3. Grupos, autores e ambientes que acolhem o inclusivismo

O inclusivismo religioso aparece em diferentes ambientes. No catolicismo romano moderno, especialmente em formulações posteriores ao Concílio Vaticano II, tornou-se comum falar de pessoas fora da comunhão visível da Igreja Romana que poderiam alcançar salvação caso buscassem sinceramente a Deus conforme a luz que receberam. Em teólogos como Karl Rahner, essa tendência ganhou formulação famosa na ideia de “cristãos anônimos”.2

No protestantismo liberal, o inclusivismo frequentemente aparece como etapa intermediária entre cristianismo confessional e pluralismo religioso. Primeiro, afirma-se que Cristo é o caminho mais pleno; depois, que outras religiões contêm luz salvadora; por fim, a exclusividade de Cristo é reinterpretada como símbolo da presença divina em todos os caminhos espirituais sinceros.

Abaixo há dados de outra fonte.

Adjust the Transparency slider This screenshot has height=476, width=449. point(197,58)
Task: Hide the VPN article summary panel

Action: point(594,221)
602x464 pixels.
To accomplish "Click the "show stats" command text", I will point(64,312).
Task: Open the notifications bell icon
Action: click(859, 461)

Também há versões evangélicas mais brandas. Elas não negam explicitamente a necessidade de Cristo, mas falam de maneira ambígua sobre pessoas “salvas pela luz que receberam”, “salvas pela consciência”, “salvas pela sinceridade” ou “salvas por uma fé implícita”. O problema é que a Escritura nunca apresenta a consciência, a sinceridade religiosa ou a luz natural como instrumentos de salvação. A fé salvadora tem objeto: Cristo revelado no evangelho.

4. Os textos mais usados pelos inclusivistas

Os inclusivistas geralmente apelam a textos que falam da revelação geral, da consciência humana, da justiça de Deus, da amplitude da misericórdia divina e da salvação de pessoas de todas as nações. Entre os textos mais usados estão:

Romanos 2:14-16, onde Paulo fala dos gentios que não têm a Lei, mas mostram a obra da Lei escrita no coração.

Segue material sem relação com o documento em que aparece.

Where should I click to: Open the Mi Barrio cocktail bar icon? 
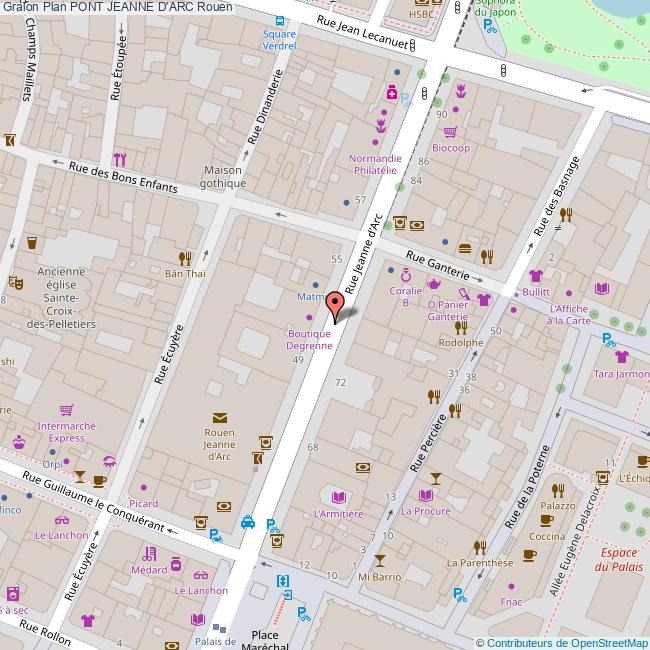tap(379, 561)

Atos 10:34-35, onde Pedro afirma que Deus não faz acepção de pessoas, mas aceita aquele que o teme e pratica o que é justo em qualquer nação.

João 1:9, onde Cristo é chamado de verdadeira luz que ilumina todo homem.

Hebreus 11:6, onde se diz que aquele que se aproxima de Deus deve crer que ele existe e que recompensa os que o buscam.

Romanos 1:19-20, onde Paulo afirma que Deus se revelou na criação.

Salmo 19:1-4, onde os céus proclamam a glória de Deus.

Apocalipse 7:9, onde João vê uma multidão de todas as nações, tribos, povos e línguas diante do trono e do Cordeiro.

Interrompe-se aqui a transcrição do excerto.